BAR4 is reserved for larger bulk transfer experiments with a 64 MB transfer region.

Supported Type 2 Commands

The command protocol includes:

device initialization and device-property queries,
context create, destroy, and synchronize,
memory allocate, free, copy, set, and memory-info operations,
PTX module load and function lookup,
kernel launch,
stream and event operations,
bulk transfer commands,
cache flush, invalidate, and writeback commands,
Type 2 to Type 3 peer-to-peer DMA discovery and transfer commands,
coherent shared-memory pool commands,
host/device bias commands,
coherency statistics commands.

The guest shim implements the CUDA Driver API subset needed by the tests and benchmarks, including cuInit, cuDeviceGetCount, cuCtxCreate, cuMemAlloc, cuMemcpyHtoD, cuMemcpyDtoH, cuModuleLoadData, cuModuleGetFunction, and cuLaunchKernel.

Host GPU Backend

cxl_hetgpu.c loads the host CUDA driver dynamically. By default it tries:

/usr/lib/x86_64-linux-gnu/libcuda.so
/usr/lib64/libcuda.so
libcuda.so.1

It resolves CUDA Driver API symbols such as:

cuInit
cuDeviceGetCount
cuDeviceGet
cuCtxCreate_v2
cuMemAlloc_v2
cuMemcpyHtoD_v2
cuMemcpyDtoH_v2
cuModuleLoadData
cuModuleGetFunction
cuLaunchKernel

The backend creates a per-device CUDA context, records device properties, and wraps CUDA calls with a global mutex so multiple CXL Type 2 devices or MIG instances do not race on CUDA context state.

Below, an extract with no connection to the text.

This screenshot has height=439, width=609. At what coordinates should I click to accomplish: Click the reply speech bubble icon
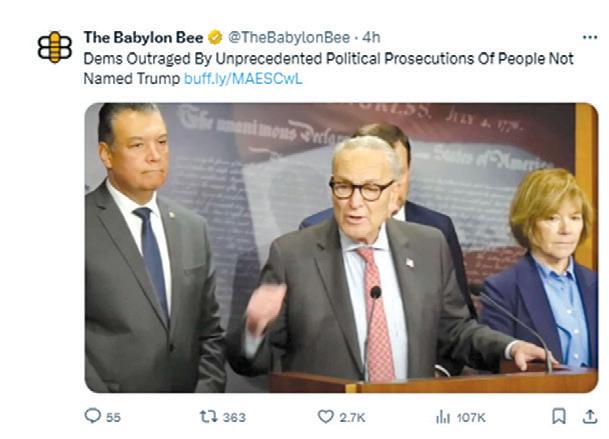93,416
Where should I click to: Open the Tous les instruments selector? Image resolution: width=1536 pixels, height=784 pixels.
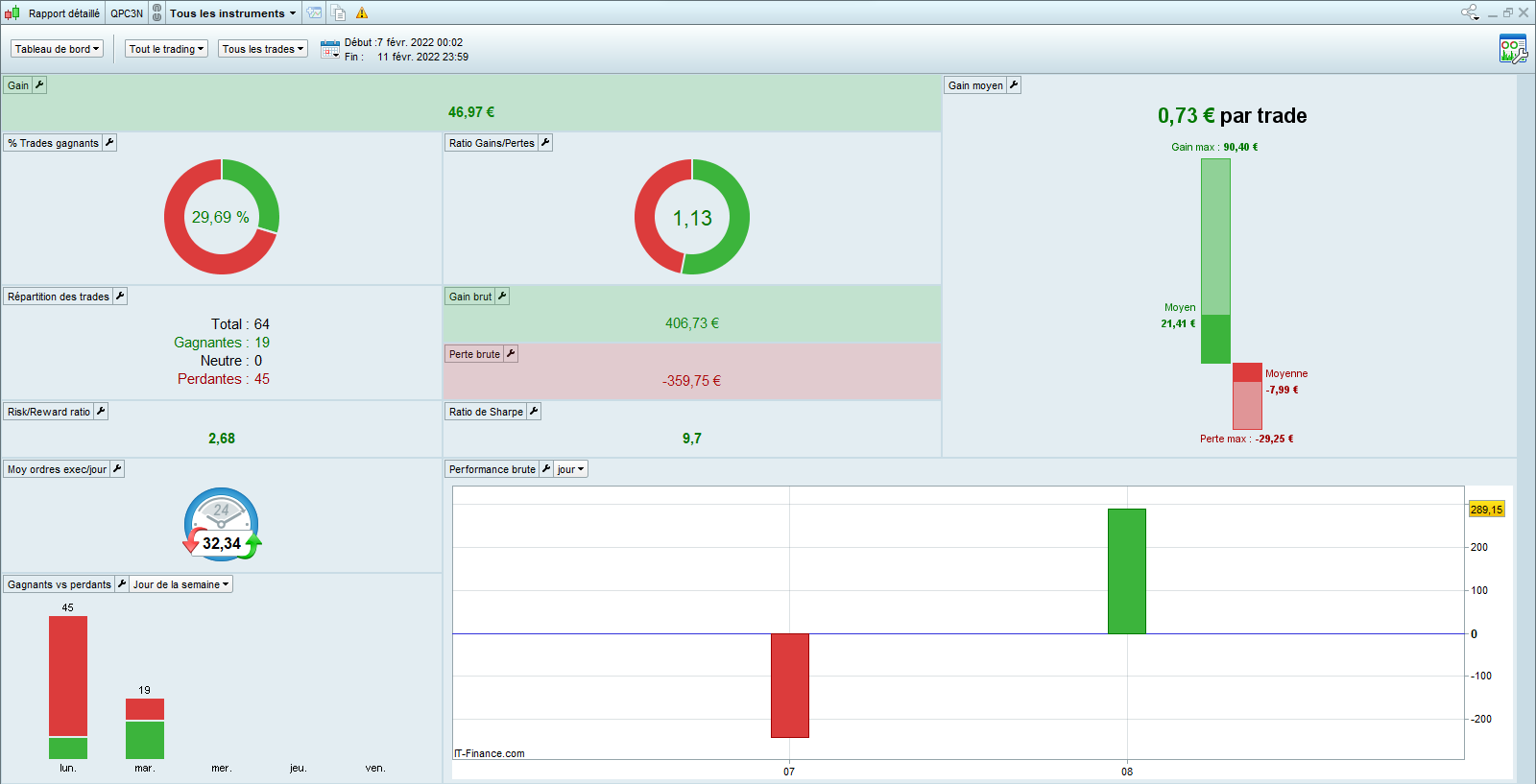tap(233, 13)
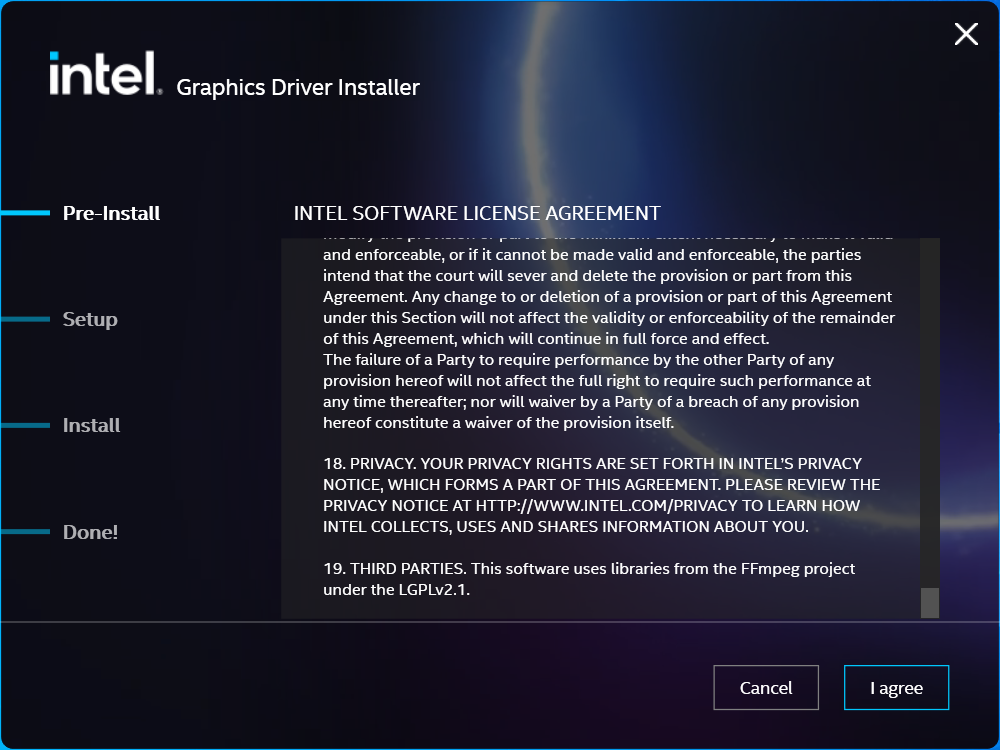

If real GPU initialization fails, the current implementation reports an error instead of silently falling back to simulation for the Type 2 GPU path.

Type 2 Coherency Model

cxl_type2.c maintains cache-line metadata for the emulated device. The model tracks cache lines, dirty state, timestamps, cache hits, cache misses, coherency operations, and snoops.

The device model supports:

cache-line lookup and insertion,
invalidation,
dirty writeback,
snoop request handling,
downgrade to shared state,
writeback to device memory,
optional notification to CXLMemSim,
callback integration with the hetGPU backend.

When the GPU writes to a coherent region, the callback invalidates affected cache lines. When the GPU reads, the callback writes back affected CPU-side dirty lines before the host GPU operation proceeds.

Runtime Stack

The runtime stack depends on the experiment type.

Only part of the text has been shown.